Seeing as how my LTUE talk is all put together, it doesn’t require any thought for me to at least give you a little beginning of the talk. I can’t post the PowerPoint, because wow, that would take up a lot of space, but I can reproduce the points I made and hope you can make the connections. Really, nothing I say is new, but the dating analogy works really well (which is why I’ve heard so many editors use it, I’m sure), so hopefully you’ll find it useful. Too bad you’ll miss the pretty slides of all our covers from my introduction. Go to http://mirrorstonebooks.com to make up for that. 🙂

So, here goes…

 

Collaboration: The Editor’s Role
in Making Your Book the Best Book You Could Ever Write

So you came here today expecting to hear a talk on working with an editor, right? What you didn’t know is that you’re going to get a lecture on dating. This is BYU, after all! How could I resist?

 

No, actually, despite my bachelor’s in MFHD—that’s marriage, family, and human development for those of you who aren’t BYU students—I’m really going to talk about collaboration with an editor. But I’ve come to find that dating can really become a great metaphor for a writer’s search for publication. So I’m going to use the idea of dating as a framework for my talk, and I think you’ll see there are some great insights we can gain, both as writers and editors, in learning how to “date” with a healthy attitude.

 

If you want to date, what do you do? Do you just start sending out emails to every guy or girl in your classes? Do you start asking out everyone you meet indiscriminately, barely pausing to ask their name? Of course not. You see someone in class that’s said something interesting, you join a club and meet people with similar interests, you see someone cute across the room at a friend’s party and you start a conversation. Getting published is the same way.

 

You have to treat it like you’re seeking a professional relationship—because you are. You are looking for a job; writing and getting that writing published is a job as much as it is an art.

 

Getting published is like dating

I’m going to use some dating cliches and apply them to the process of getting published. I’ll post one today, then the next one tomorrow, etc. That way it’ll break down to blog post length.
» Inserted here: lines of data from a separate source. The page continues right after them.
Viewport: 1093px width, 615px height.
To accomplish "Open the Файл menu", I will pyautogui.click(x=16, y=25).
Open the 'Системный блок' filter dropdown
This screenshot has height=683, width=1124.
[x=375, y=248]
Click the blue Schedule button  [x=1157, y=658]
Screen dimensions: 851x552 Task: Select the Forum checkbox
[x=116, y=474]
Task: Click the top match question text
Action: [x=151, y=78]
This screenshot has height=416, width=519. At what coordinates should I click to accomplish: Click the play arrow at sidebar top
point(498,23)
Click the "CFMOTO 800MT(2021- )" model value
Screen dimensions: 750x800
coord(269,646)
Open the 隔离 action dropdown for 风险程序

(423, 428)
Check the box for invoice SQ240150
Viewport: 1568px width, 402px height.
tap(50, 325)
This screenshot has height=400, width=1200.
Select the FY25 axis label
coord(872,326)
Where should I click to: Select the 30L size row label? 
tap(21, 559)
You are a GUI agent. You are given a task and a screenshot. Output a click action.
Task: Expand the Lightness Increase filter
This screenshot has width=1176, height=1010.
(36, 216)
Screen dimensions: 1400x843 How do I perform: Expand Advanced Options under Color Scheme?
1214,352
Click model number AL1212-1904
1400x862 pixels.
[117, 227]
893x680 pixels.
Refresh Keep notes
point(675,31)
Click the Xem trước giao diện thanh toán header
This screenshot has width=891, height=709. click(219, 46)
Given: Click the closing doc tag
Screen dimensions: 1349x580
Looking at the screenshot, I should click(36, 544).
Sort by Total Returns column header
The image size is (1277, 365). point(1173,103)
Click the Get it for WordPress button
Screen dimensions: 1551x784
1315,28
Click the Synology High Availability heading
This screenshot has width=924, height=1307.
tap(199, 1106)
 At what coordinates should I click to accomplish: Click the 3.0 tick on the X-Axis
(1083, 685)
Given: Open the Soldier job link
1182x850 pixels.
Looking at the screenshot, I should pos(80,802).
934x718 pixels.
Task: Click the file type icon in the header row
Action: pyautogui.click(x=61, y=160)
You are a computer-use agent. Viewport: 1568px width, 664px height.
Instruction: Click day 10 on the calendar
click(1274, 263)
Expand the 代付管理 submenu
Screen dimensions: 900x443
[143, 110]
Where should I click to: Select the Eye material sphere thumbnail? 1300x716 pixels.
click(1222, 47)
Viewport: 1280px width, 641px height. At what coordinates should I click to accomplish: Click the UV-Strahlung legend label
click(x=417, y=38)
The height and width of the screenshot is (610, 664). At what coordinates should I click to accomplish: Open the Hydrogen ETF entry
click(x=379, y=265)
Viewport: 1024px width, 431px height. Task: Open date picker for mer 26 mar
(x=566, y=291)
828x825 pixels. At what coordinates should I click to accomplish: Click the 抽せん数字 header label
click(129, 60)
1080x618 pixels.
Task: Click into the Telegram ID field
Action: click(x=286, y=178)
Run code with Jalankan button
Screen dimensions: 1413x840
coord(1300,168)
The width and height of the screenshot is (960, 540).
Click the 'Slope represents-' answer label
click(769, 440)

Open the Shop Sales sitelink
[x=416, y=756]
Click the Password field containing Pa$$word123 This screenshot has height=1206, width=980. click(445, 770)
Today’s cliche: Be yourself

 

What kind of books do you love to read? What kind of stories do you love to tell? “If you do what you love, the money will follow,” as the saying goes. Don’t choose to write the “next Da Vinci code” or “the next Harry Potter” because it happens to be hot right now. Even if your manuscript got accepted today, it would be another two years or so before you’d see it on the shelves, and by then the trend will be over and people will be excited for some other hot new thing. Write what you love. Because it will show.

 

That also applies to originality. I was reading an agent’s blog the other day (full credit, it was agentobscura, I think–I’ve tried to link that several times to her LJ but it keeps messing with me, so I give up–who has been talking about this subject a lot recently), and she talked about how sometimes authors write the book they know their editor will accept rather than the masterpiece they’ve been wanting to write for years. There’s something to be said for marketability, but you have to allow your inspiration to lead your perspiration, because it’s your individual voice and originality that stands out when an editor is looking for the next big thing.